Sydney- Ao menos 96 pessoas morreram nos piores incêndios florestais registrados no sudeste da Austrália, de acordo com o balanço mais recente divulgado ontem pela polícia. Os incêndios que haviam deixado o maior número de vítimas fatais no país ocorreram em 1983, com 75 mortos.
Os policiais dizem acreditar que o número continuará subindo porque ainda foram realizadas buscas nos escombros dos locais por onde o fogo passou; e porque cerca de 20 pessoas permanecem internadas, com ferimentos graves, em um hospital - no total, o número de feridos passa de 80.
De acordo com as autoridades australianas, na noite de ontem, o fogo atingiu diversas vilas rurais situadas a norte de Melbourne, destruindo tudo. Uma família mergulhou em um reservatório de água para esperar socorro.
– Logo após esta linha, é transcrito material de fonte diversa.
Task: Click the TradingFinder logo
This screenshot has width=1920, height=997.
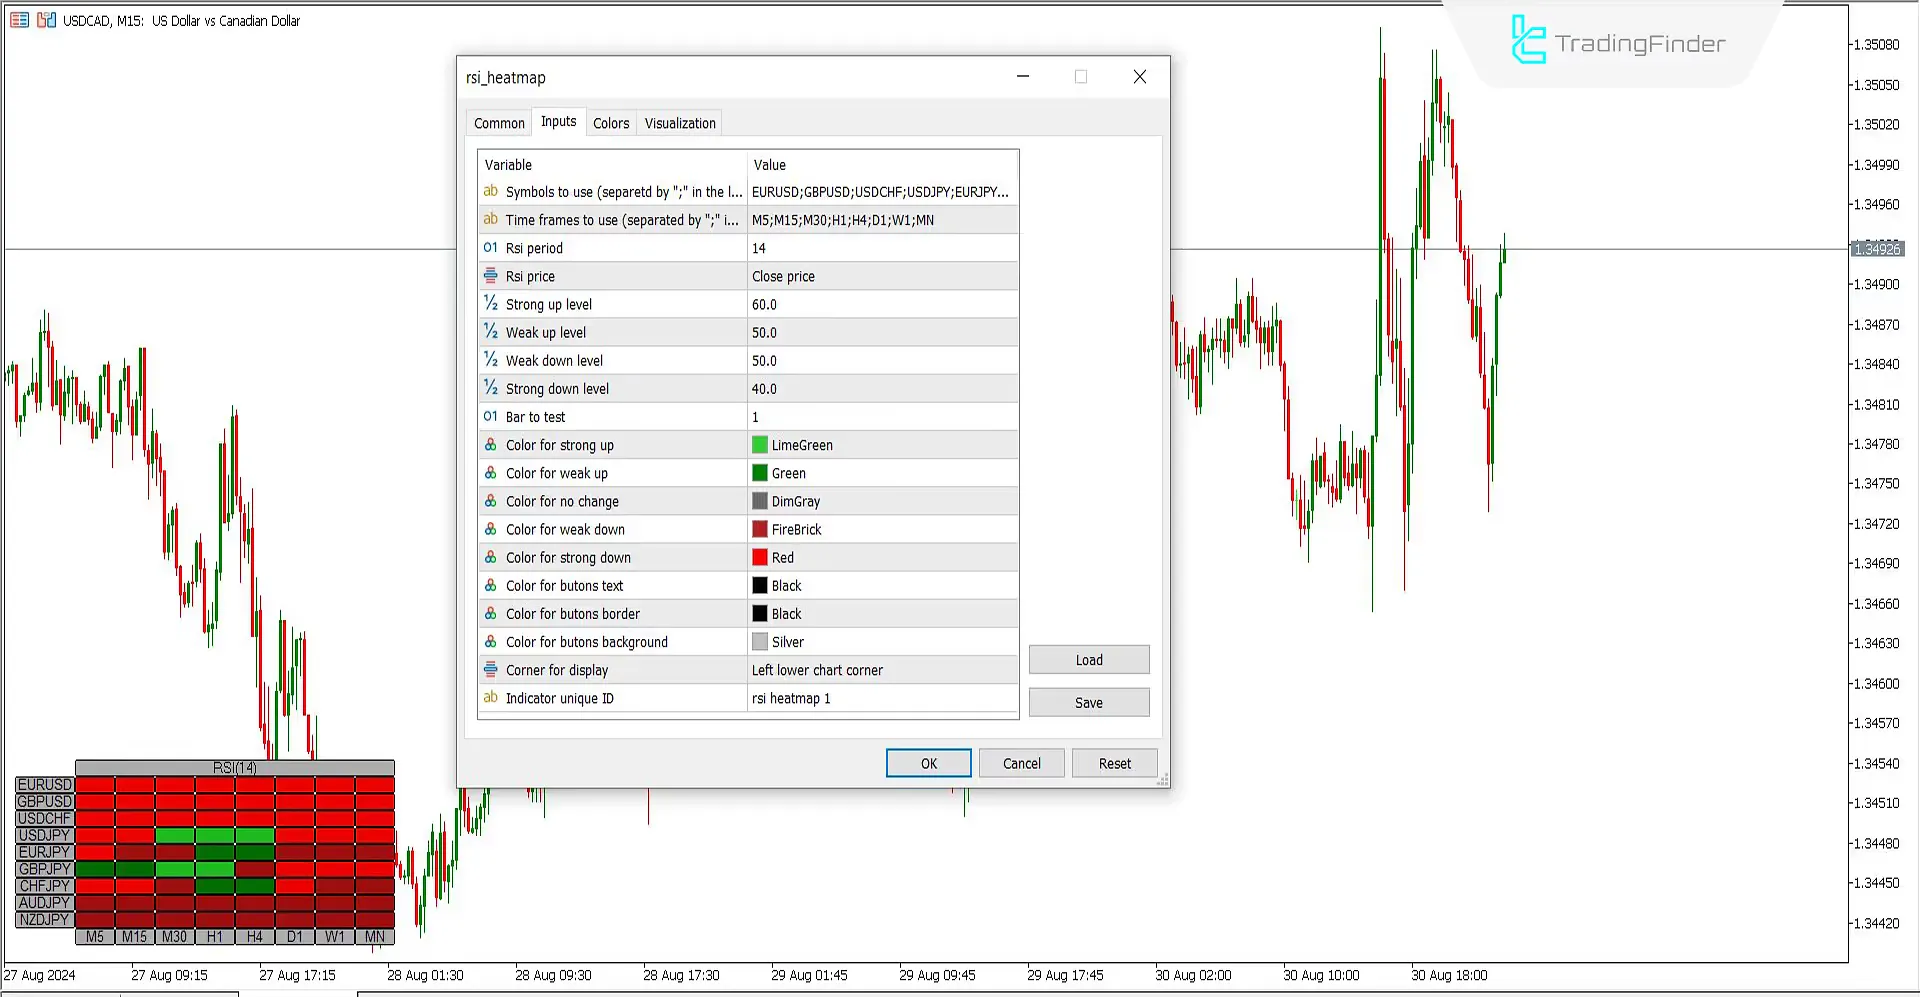Action: (1616, 43)
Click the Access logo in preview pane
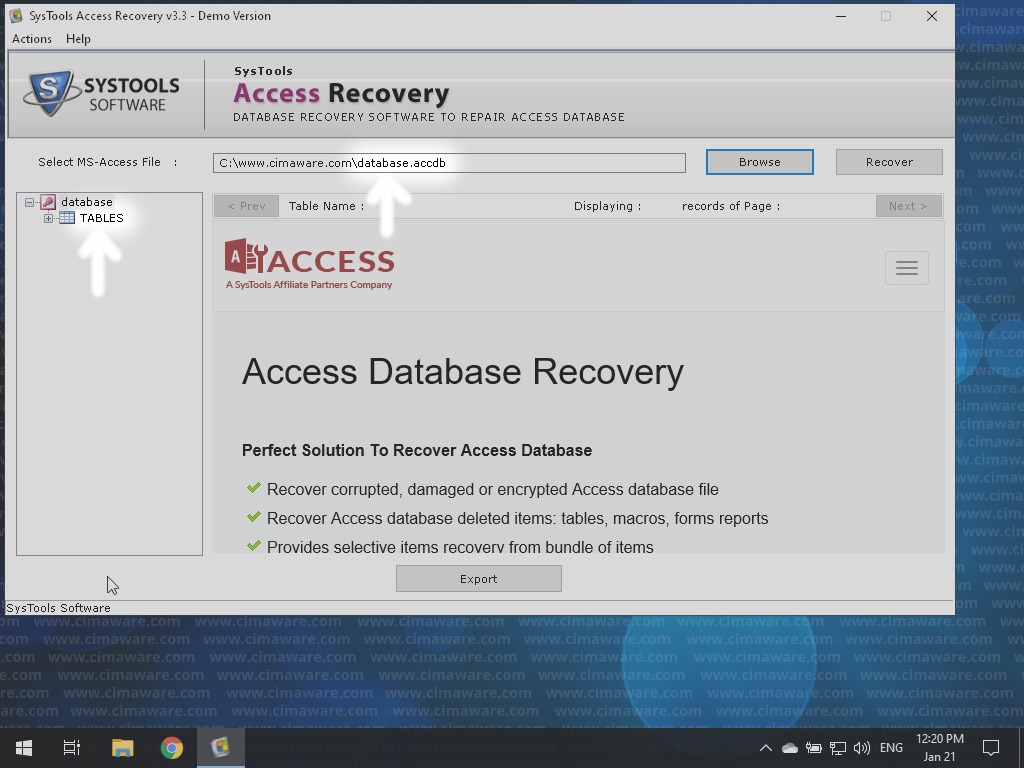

Outra ficou escondida em um olival. ''O fogo passou como um tiro'', disse Darren Webb-Johnson, morador da pequena cidade rural de Kinglake, às Sky TV. ''80% da cidade foi consumida.''
Os bombeiros estimam que 700 imóveis tenham sido destruídos, apenas em Victoria, no fim de semana. Naquele estado, o fogo acabou com 3.000 hectares do maior parque nacional da área quando as temperaturas chegaram a 50ºC, e o fogo mudou de direção. As chamas, então, destruíram 30 mil hectares.
''O inferno em toda sua fúria atingiu as boas pessoas de Victoria'', disse o primeiro-ministro do país, Kevin Rudd, em visita a áreas atingidas. Ele já liberou o uso de 10 milhões de dólares australianos (R$ 15 milhões) no socorro das vítimas. Oficiais admitem que levará dias para que as chamas sejam totalmente controladas.
Incêndios florestais ocorrem anualmente na Austrália mas, desta vez, a combinação do clima seco e a secura da vegetação agravaram o problema, provocando uma pressão para que o governo apresse a aprovação de medidas contra mudanças climáticas.